The Two Severe Weather Events You Don’t Know (But Should)

July 15, 2022

If you haven’t noticed, severe weather is more frequent and more severe than ever before.

There is a reason why severe weather is always in the top 10 or even the top five hazards of every hazard vulnerability analysis. We are documenting more tornadoes, more tropical weather, and more irregular storm systems than ever before.

As we think about the weather, I want to tell you about two types of storms that emergency managers should have on their radar.

Microbursts: Tornado-like winds on a smaller scale

A microburst is a downdraft (sinking air) in a thunderstorm that is less than 2.5 miles in scale that may only last a few seconds or a few minutes. I’d describe it as a tornado without the rotation.

Microbursts are relatively small and won’t cause the widespread damage we see with tornadoes. Still, the gusts produced in these microbursts can reach tornado criteria in the form of straight-line winds.

In extreme cases, they have the potential to be as fast as an EF-3 tornado, with gusts getting between 158 and 206 miles per hour. A microburst can really occur during any severe thunderstorm depending on the conditions in the atmosphere. Out of the two weather phenomena we are discussing here, the microburst is more common, and actually more common than a tornado. There are about 10 microburst reports for every one tornado nationwide.

Even with advanced forecasting and radars, it is very hard to predict where a microburst will occur, but we can tell when an environment is favorable for them.

Derecho: Look for the hunter’s bow

A derecho is a widespread, long-lived wind storm. These storms are found inside severe thunderstorms with the right atmospheric conditions. The destruction of a derecho could be similar to a tornado, but the damage path is far greater.

A derecho is determined after the storm has passed, as it has to meet specific criteria, including a wind damage swath extending more than 240 miles and wind gusts of at least 58 miles per hour or greater along most of its length. These also can be referred to as an inland hurricane due to the strength and wind speeds generated.
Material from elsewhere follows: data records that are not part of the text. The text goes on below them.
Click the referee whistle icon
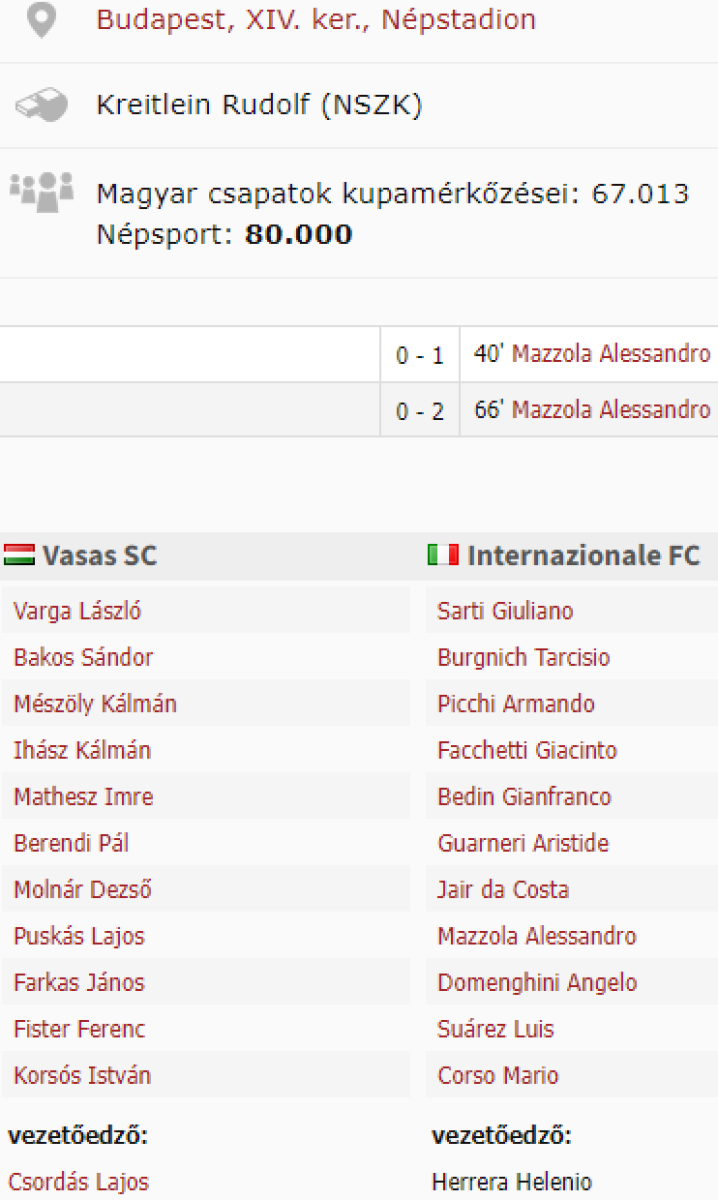718x1200 pixels. [x=41, y=104]
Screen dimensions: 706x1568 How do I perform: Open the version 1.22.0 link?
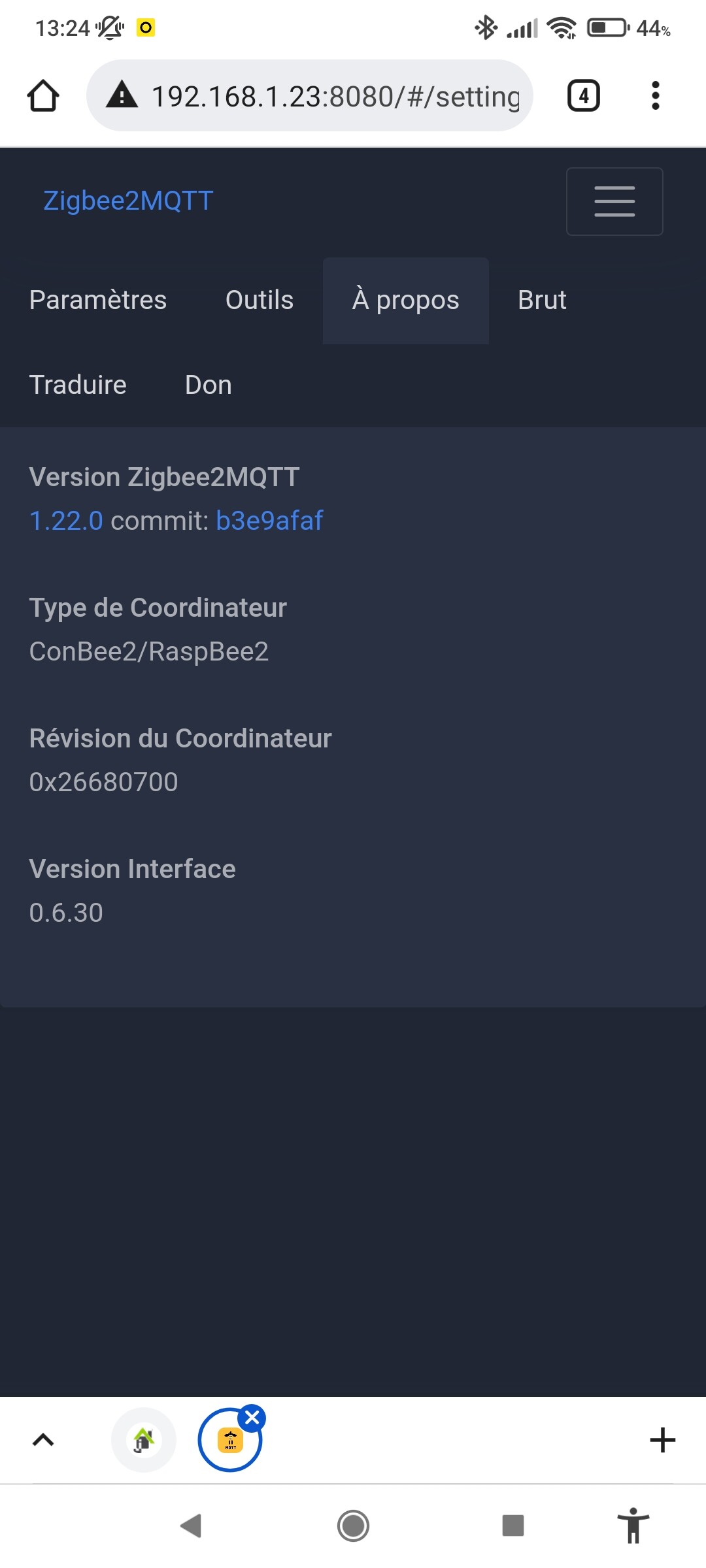(x=66, y=521)
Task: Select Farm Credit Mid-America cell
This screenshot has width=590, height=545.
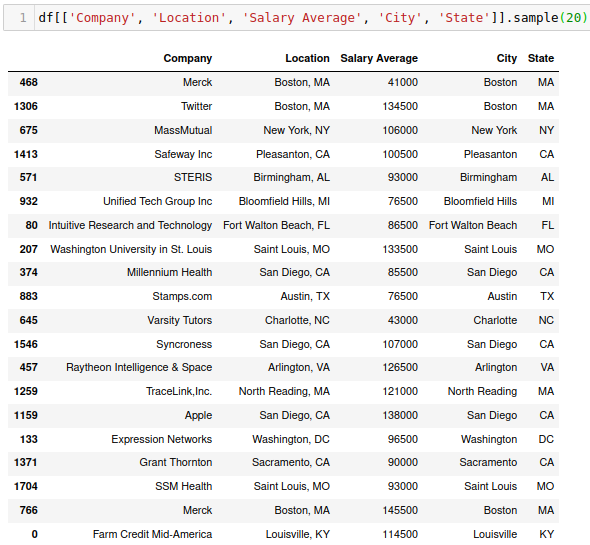Action: coord(152,534)
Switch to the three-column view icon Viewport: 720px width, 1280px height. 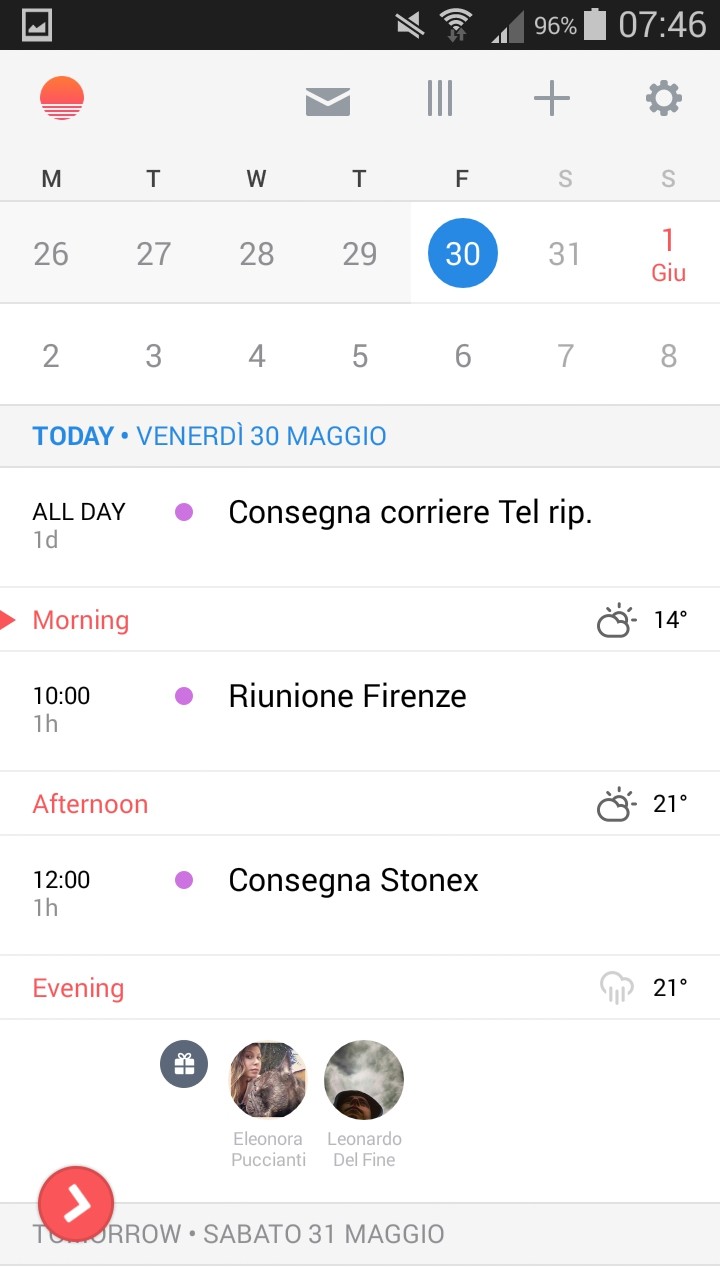tap(440, 99)
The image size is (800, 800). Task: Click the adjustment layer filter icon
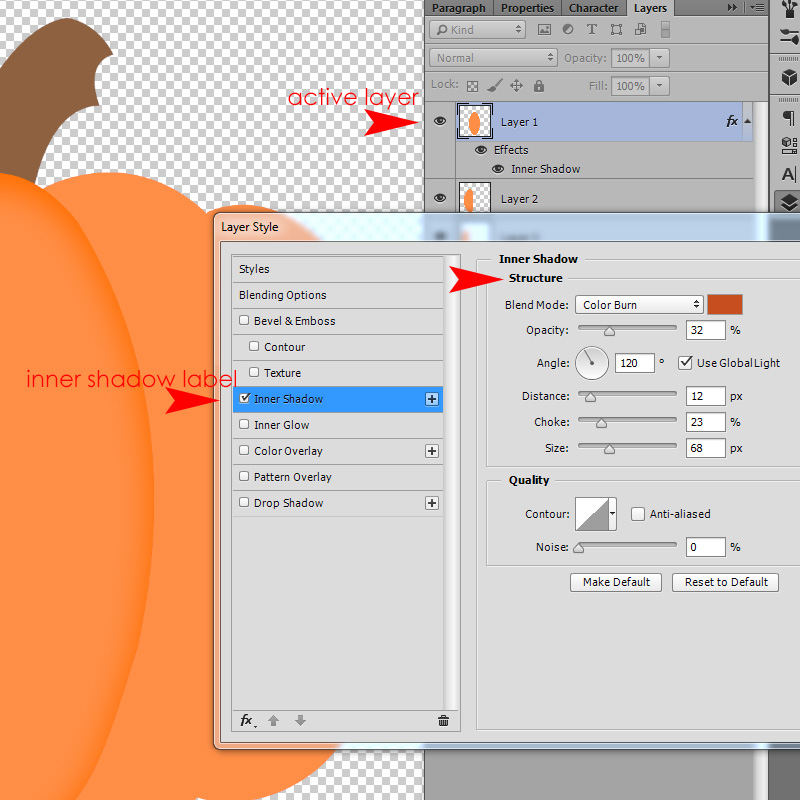pyautogui.click(x=568, y=30)
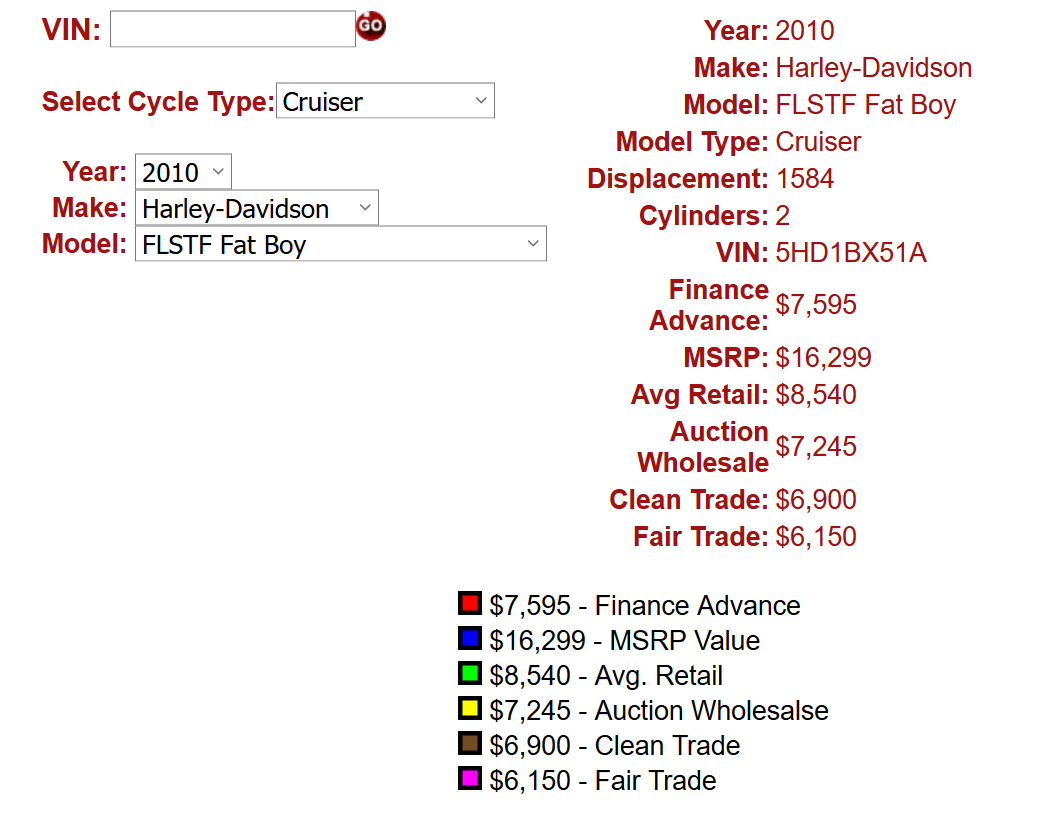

Emergency managers should note the distinctive identifiers that a derecho may be heading your way, such as the shape of the system on the radar. A derecho will form a shape similar to a hunter’s bow. This is referred to as a bow echo. Ahead of that bow is the gust front which represents the straight-line winds. Looking outside, you’ll see ominous clouds. Think of the movie “Independence Day.” The derecho clouds look as though an alien spaceship is about to come out of it. A bow echo may evolve from a single strong storm, but many times it will be a cluster of strong storms with multiple bow echoes in it.

Combining the two

If all of this isn’t bad enough, derechos can have embedded microbursts inside of them. A bow echo can also have a bookend vortex. This is when the poles (top and/or bottom of the bow) begin to counter-rotate and actually hook around, forming a near-circle. The areas impacted by this have the greatest risk of severe wind damage, as this generates far greater wind speeds than the rest of the system.

May through August have the highest risk for these storms in the United States. Thankfully, the radar usually will show these storms, and they can be predicted as a risk several days in advance.

These are just some high-level examples of a few of the more extreme weather events that may affect your community. As emergency managers, we must anticipate unpredictable events, and the worst and best possible outcomes every day.

As always, knowing what to look for is half the battle. Preparing and understanding the weather gives us the time we need to be at our best and to protect our staff and our facilities.